__REQUIREMENT__. Write out the items from the line containing "is (322, 930)." through the final line of the items as a JSON list of strings, with one string per line and blank lines omitted.

• • • •

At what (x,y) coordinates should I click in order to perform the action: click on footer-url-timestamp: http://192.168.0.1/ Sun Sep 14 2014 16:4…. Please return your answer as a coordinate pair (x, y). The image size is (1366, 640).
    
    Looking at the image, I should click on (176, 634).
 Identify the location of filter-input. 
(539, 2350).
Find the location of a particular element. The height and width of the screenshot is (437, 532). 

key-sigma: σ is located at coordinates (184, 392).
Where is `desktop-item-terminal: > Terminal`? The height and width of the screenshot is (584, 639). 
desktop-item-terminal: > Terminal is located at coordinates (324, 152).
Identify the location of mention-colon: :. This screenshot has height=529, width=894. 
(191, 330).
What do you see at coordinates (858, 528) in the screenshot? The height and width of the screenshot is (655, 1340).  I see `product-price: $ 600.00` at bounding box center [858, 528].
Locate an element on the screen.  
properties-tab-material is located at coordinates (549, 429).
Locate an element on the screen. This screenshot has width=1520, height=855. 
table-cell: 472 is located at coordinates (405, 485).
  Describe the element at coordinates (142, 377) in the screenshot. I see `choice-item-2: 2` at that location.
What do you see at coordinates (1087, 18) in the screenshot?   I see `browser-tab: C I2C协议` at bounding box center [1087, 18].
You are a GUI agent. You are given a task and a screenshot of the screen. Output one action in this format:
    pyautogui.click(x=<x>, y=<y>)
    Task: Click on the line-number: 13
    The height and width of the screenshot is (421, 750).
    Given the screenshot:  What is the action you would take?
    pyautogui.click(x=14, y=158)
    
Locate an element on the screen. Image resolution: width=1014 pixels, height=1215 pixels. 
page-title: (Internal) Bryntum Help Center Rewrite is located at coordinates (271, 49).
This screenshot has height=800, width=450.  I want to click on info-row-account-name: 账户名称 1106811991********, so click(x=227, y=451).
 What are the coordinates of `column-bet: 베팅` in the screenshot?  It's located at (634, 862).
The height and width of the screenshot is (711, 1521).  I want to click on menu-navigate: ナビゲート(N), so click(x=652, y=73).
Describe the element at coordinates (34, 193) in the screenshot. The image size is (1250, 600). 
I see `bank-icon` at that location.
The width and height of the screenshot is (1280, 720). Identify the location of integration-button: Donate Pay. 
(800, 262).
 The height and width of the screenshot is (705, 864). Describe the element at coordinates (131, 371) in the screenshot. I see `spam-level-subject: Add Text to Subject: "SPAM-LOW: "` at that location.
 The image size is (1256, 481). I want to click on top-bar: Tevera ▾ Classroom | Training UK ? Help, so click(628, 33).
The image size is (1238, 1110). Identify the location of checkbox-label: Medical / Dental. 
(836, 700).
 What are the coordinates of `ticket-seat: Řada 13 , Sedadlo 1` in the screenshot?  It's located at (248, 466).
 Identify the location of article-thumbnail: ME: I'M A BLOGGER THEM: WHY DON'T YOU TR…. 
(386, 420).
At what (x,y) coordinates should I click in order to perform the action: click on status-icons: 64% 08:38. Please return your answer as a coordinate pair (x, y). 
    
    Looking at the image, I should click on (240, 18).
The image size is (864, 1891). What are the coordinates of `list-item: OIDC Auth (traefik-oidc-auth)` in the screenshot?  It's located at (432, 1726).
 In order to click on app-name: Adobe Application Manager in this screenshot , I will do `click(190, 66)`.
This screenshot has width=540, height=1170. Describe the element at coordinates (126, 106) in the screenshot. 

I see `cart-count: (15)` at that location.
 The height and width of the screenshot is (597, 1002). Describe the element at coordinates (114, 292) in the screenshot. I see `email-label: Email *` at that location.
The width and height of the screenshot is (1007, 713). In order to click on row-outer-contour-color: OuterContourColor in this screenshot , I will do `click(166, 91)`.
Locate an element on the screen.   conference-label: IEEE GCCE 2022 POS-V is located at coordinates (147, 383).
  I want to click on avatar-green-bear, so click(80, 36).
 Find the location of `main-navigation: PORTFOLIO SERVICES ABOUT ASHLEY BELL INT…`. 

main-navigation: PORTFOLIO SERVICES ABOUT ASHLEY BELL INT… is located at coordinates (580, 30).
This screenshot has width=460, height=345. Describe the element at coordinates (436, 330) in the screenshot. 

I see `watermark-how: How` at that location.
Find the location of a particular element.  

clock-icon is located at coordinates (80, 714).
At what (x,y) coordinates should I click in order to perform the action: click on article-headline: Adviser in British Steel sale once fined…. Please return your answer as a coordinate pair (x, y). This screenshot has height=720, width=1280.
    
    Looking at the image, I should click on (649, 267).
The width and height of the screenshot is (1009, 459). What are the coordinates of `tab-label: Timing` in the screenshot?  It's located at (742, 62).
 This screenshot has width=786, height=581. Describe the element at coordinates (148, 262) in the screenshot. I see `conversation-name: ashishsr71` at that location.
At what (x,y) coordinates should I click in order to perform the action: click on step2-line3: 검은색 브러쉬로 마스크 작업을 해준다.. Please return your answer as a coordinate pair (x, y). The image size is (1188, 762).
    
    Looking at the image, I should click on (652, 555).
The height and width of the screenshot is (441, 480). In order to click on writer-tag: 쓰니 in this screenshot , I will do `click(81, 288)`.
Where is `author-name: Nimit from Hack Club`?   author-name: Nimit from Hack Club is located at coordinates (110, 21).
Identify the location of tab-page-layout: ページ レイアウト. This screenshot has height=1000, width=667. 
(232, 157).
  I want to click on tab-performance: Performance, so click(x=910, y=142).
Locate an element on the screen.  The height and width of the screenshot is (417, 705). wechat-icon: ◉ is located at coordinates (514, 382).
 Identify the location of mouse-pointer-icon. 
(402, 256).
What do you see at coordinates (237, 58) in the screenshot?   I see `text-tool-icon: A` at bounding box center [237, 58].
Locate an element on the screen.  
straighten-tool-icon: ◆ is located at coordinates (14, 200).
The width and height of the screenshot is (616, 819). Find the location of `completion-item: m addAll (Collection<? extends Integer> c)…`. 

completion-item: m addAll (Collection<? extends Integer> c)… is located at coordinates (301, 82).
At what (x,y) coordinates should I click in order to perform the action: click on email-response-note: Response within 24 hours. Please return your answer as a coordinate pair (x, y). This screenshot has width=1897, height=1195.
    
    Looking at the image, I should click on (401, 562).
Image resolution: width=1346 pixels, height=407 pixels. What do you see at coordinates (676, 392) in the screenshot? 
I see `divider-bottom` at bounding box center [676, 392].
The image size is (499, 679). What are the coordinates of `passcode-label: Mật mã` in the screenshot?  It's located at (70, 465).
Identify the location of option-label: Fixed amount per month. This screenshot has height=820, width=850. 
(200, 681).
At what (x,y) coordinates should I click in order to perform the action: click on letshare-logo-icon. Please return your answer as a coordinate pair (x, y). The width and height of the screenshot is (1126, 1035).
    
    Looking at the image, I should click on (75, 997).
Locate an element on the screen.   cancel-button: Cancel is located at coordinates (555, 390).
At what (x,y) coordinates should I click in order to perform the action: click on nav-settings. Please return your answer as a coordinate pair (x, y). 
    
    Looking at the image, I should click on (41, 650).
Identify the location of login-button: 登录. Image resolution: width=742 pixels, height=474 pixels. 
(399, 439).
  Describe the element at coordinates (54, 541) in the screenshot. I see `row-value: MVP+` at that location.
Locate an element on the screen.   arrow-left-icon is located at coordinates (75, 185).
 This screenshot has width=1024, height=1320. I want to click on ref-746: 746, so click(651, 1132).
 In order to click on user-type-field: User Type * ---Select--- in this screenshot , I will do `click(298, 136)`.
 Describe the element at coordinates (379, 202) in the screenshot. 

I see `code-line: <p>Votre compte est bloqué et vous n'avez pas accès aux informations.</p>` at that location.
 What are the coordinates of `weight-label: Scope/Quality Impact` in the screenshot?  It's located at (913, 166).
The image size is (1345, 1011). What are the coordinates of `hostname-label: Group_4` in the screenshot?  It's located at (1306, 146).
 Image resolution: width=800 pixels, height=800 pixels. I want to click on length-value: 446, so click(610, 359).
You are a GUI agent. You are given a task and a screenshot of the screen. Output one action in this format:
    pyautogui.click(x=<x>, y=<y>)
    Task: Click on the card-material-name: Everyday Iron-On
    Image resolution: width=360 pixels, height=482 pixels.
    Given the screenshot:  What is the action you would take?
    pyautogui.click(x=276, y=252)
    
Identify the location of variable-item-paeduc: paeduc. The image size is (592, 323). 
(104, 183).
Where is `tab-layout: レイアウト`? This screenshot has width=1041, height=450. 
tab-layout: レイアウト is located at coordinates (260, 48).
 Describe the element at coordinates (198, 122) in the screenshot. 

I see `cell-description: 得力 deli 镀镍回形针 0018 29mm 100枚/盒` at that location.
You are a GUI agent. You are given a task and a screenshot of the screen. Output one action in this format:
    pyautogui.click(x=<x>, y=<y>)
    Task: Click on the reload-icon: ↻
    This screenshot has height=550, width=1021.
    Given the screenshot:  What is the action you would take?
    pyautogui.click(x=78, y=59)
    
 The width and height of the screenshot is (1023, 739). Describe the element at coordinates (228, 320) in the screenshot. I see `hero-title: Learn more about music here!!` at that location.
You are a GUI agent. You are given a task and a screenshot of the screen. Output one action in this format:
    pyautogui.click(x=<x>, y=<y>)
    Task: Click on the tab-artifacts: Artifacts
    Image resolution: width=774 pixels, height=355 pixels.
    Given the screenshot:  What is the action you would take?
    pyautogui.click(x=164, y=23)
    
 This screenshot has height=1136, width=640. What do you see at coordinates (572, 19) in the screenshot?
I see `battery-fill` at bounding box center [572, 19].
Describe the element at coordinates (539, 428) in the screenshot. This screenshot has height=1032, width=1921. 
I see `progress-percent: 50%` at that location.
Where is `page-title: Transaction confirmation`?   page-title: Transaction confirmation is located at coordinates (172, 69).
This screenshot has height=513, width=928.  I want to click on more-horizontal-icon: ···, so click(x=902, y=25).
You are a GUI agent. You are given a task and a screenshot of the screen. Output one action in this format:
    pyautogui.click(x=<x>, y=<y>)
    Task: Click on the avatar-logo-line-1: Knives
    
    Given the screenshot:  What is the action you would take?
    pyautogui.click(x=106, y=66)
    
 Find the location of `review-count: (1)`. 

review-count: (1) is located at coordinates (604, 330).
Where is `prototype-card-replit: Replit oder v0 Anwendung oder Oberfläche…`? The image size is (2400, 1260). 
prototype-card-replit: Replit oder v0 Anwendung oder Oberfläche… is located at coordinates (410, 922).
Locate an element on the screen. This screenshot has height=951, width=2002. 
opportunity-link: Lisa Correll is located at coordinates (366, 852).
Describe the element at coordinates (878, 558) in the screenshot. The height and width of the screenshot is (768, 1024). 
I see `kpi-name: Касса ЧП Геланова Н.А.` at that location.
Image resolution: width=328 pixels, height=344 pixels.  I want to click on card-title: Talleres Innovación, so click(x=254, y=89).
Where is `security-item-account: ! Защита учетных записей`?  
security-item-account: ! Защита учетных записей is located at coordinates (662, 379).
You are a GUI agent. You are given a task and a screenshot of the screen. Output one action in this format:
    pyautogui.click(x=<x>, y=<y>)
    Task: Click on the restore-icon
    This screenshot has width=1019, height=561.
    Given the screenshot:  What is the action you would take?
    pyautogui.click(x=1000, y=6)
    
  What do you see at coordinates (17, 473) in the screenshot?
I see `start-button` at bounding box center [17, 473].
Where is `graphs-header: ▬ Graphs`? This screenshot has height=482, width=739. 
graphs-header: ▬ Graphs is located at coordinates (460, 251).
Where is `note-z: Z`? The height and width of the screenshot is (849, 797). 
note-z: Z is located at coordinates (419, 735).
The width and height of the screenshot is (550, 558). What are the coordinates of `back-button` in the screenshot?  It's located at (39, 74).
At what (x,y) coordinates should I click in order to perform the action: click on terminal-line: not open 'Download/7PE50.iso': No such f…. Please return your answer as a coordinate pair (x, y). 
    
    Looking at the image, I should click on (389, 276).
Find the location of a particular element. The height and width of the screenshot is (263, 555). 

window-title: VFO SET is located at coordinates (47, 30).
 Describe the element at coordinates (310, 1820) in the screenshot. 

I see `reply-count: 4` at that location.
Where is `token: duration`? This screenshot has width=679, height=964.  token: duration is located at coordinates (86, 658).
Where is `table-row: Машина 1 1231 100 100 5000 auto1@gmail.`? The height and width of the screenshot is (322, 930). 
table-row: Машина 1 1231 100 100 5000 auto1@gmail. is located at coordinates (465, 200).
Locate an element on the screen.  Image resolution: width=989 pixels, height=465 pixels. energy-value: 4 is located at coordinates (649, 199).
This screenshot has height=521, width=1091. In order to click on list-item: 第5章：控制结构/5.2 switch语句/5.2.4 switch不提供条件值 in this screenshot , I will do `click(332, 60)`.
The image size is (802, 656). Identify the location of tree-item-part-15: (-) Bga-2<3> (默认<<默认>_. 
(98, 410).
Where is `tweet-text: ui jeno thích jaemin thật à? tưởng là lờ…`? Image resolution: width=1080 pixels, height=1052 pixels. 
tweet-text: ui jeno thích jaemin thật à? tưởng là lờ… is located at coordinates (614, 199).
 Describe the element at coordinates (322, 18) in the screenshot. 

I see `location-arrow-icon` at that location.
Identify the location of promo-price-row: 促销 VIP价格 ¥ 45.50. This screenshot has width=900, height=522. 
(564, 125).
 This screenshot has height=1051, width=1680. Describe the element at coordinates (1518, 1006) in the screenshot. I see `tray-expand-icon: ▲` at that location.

• • • •

__OUTPUT BELOW__.
[
  "Where is `table-row: Машина 1 1231 100 100 5000 auto1@gmail.`? The height and width of the screenshot is (322, 930). ",
  "table-row: Машина 1 1231 100 100 5000 auto1@gmail. is located at coordinates (465, 200).",
  "Locate an element on the screen.  Image resolution: width=989 pixels, height=465 pixels. energy-value: 4 is located at coordinates (649, 199).",
  "This screenshot has height=521, width=1091. In order to click on list-item: 第5章：控制结构/5.2 switch语句/5.2.4 switch不提供条件值 in this screenshot , I will do `click(332, 60)`.",
  "The image size is (802, 656). Identify the location of tree-item-part-15: (-) Bga-2<3> (默认<<默认>_. ",
  "(98, 410).",
  "Where is `tweet-text: ui jeno thích jaemin thật à? tưởng là lờ…`? Image resolution: width=1080 pixels, height=1052 pixels. ",
  "tweet-text: ui jeno thích jaemin thật à? tưởng là lờ… is located at coordinates (614, 199).",
  " Describe the element at coordinates (322, 18) in the screenshot. ",
  "I see `location-arrow-icon` at that location.",
  "Identify the location of promo-price-row: 促销 VIP价格 ¥ 45.50. This screenshot has width=900, height=522. ",
  "(564, 125).",
  " This screenshot has height=1051, width=1680. Describe the element at coordinates (1518, 1006) in the screenshot. I see `tray-expand-icon: ▲` at that location."
]